Tribute to Manoj Das, the celebrated bilingual writer

“Do you have books by Manoj Das,” a young man asked the owner of the oldest book stall in Bhubaneswar some months ago. “Which book are you looking for,” asked the owner. “Pack all those available with you,” replied the young man.

The celebrated writer Manoj Das

The celebrated writer Manoj Das  

“Are you buying these books for a library?” I asked out of curiosity. “No, these are for my sister who lives in America. Our entire family loves Manoj Das’ writing,” he said, leaving with a big bag of books.

This incident is enough to understand what Manoj Das meant to book-lovers across generations and around the globe.

The Puducherry-based celebrated bilingual writer, professor, editor, thinker and orator left Odisha nearly six decades ago. Yet, he was the most beloved and revered writer-speaker across the State. No Odia writer ever enjoyed the incredible popularity that he did. The news of his passing away has left his admirers distraught.

The celebrated writer’s mother Kadambini Devi laid a strong foundation for his literary journey. Even before Manoj had learnt the alphabets, she had narrated to him all the stories from the Ramayana and the Mahabharata. And by the time he completed his primary education, his mother had introduced him to the best of Odia literature.

=-=-=

## Parts of the exercise:
A. In the tribute to Manoj Das, who told him the stories from the Ramayana and the Mahabharata before he learned the alphabet?
B. Echo the tribute to Manoj Das word for word, everything from "Tribute to Manoj" down to "the young man.".

=-=-=

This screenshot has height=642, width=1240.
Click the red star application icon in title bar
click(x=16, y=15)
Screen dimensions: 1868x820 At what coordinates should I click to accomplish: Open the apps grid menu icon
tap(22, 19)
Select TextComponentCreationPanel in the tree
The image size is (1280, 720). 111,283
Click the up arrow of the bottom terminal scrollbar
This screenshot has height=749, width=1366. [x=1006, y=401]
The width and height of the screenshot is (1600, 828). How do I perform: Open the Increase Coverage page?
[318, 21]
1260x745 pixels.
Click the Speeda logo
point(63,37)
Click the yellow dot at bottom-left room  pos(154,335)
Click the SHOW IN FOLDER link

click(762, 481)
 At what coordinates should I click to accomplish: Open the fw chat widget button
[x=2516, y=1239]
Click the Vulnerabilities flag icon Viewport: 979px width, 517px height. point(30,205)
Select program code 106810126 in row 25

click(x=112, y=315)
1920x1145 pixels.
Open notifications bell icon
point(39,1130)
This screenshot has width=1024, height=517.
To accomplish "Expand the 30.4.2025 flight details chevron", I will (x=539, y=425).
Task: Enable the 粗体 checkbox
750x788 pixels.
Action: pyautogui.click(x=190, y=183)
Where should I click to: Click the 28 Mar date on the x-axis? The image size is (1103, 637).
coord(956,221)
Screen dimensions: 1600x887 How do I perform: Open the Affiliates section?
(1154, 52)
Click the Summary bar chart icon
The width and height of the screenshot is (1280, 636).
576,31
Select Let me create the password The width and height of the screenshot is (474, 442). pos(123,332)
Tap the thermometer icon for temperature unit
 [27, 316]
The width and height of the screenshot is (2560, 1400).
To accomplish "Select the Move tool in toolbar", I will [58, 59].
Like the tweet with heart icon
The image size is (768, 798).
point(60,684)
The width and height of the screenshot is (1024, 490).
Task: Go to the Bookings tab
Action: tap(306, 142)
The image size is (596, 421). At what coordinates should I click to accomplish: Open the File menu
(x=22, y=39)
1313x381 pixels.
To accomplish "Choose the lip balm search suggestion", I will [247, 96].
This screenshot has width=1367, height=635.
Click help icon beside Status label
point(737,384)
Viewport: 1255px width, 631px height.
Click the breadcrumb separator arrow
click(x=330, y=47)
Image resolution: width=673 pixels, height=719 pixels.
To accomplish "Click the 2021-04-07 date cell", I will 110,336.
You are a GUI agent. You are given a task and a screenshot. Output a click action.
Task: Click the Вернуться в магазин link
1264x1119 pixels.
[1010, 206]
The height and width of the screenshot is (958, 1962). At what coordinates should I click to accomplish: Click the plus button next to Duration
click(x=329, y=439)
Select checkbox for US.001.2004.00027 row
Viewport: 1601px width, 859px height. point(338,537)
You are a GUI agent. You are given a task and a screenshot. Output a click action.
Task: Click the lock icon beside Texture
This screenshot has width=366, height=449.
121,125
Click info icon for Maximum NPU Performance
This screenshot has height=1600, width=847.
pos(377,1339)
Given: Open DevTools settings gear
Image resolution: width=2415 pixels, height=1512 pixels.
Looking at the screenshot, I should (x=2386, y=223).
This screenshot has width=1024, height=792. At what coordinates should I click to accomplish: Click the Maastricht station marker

=-=-=

## Task answers:
A. His mother, Kadambini Devi.

B.
Tribute to Manoj Das, the celebrated bilingual writer

“Do you have books by Manoj Das,” a young man asked the owner of the oldest book stall in Bhubaneswar some months ago. “Which book are you looking for,” asked the owner. “Pack all those available with you,” replied the young man.